I can’t remember when I first met Robert Lynch, other than that it was at work at some time in late 1995.
And it certainly wasn’t me who gave him the nickname ‘Lunch’, on account of his undoubted talents as a trencherman, but it was certainly a name which suited him (and does to this day).
We became firm friends, largely because it fell to us to run the company cricket team. We had very clearly defined roles. His was to organise the fixtures, score runs, take wickets, be the butt of my jokes and eat all of the tea. Mine was to organise the team, point a lot and stop him from eating all of the tea. On the whole it was an arrangement which worked.
(Cricket geeks may like to know that, over two seasons, he scored 241 runs at 18.54 and took 23 wickets at 9.35, but I digress)

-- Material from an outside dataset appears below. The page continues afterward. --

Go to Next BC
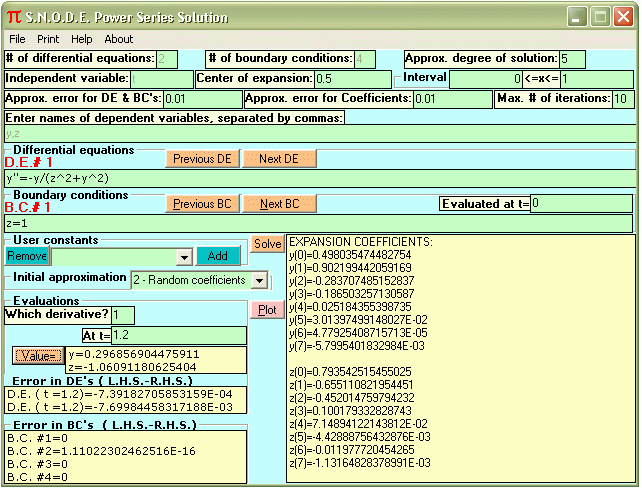 (279, 204)
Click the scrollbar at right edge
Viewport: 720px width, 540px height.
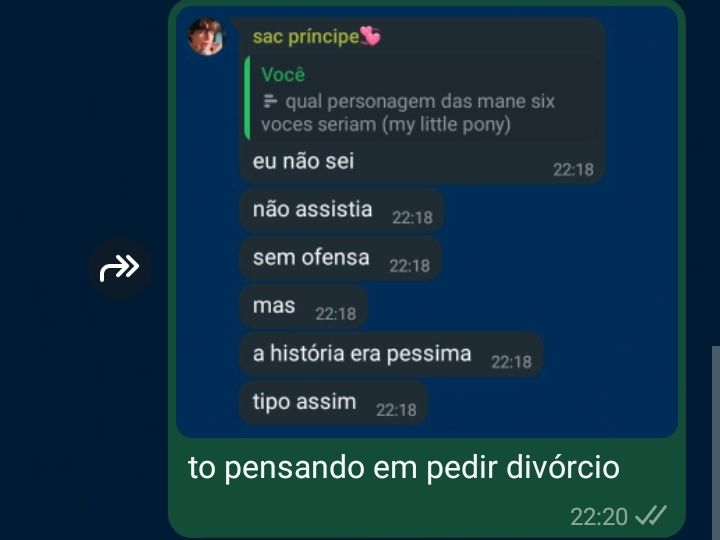[x=716, y=443]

Friendship goes further than this, though, and Robert has always been one of those people who will pretty much go anywhere for anyone, do anything for anyone and yet never expect anything in return for it. He is, in that respect, the legendarily elusive free Lunch. Over the years he has turned out for countless cricket and rugby teams to help out friends, let alone the other times that he has been around to lend a supportive ear or helping hand.
One of the true tests of friendship, though, is how well it endures down the years. If you can go for several years without seeing one another – which, for reasons which I will not go into here, Robert and I have done at times – and yet pick up again as if you have never been apart when you do meet, then that is a friendship you will have forever.

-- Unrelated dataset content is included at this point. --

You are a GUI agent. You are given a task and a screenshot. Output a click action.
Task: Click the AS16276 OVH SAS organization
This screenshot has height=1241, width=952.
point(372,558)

Tales about Robert are legendary, and the great thing about him is that he tells them against himself so willingly. So much so that, when I was lucky enough to be his best man a few years ago, I had trouble finding anything to say about him that he hadn’t said already. (On the other hand, he struggled to find anything to say about me when the roles were reversed, largely because I never do anything interesting.)
The three great loves of Robert’s life have always been food, rugby, and anything to do with his beloved Gloucestershire. His one man campaign to bring Jack Russell back into the England team was loud, if not at all successful. It did lead to three of us taking him to Lord’s one day and dressing him up as the famously bonkers Gloucestershire wicket-keeper, but even that got turned on its head when he was then interviewed by local television as if he was the great man.
In short, it has been a great fifteen years and I’m very pleased that I can take this opportunity to wish one of my very best friends a happy 42nd birthday.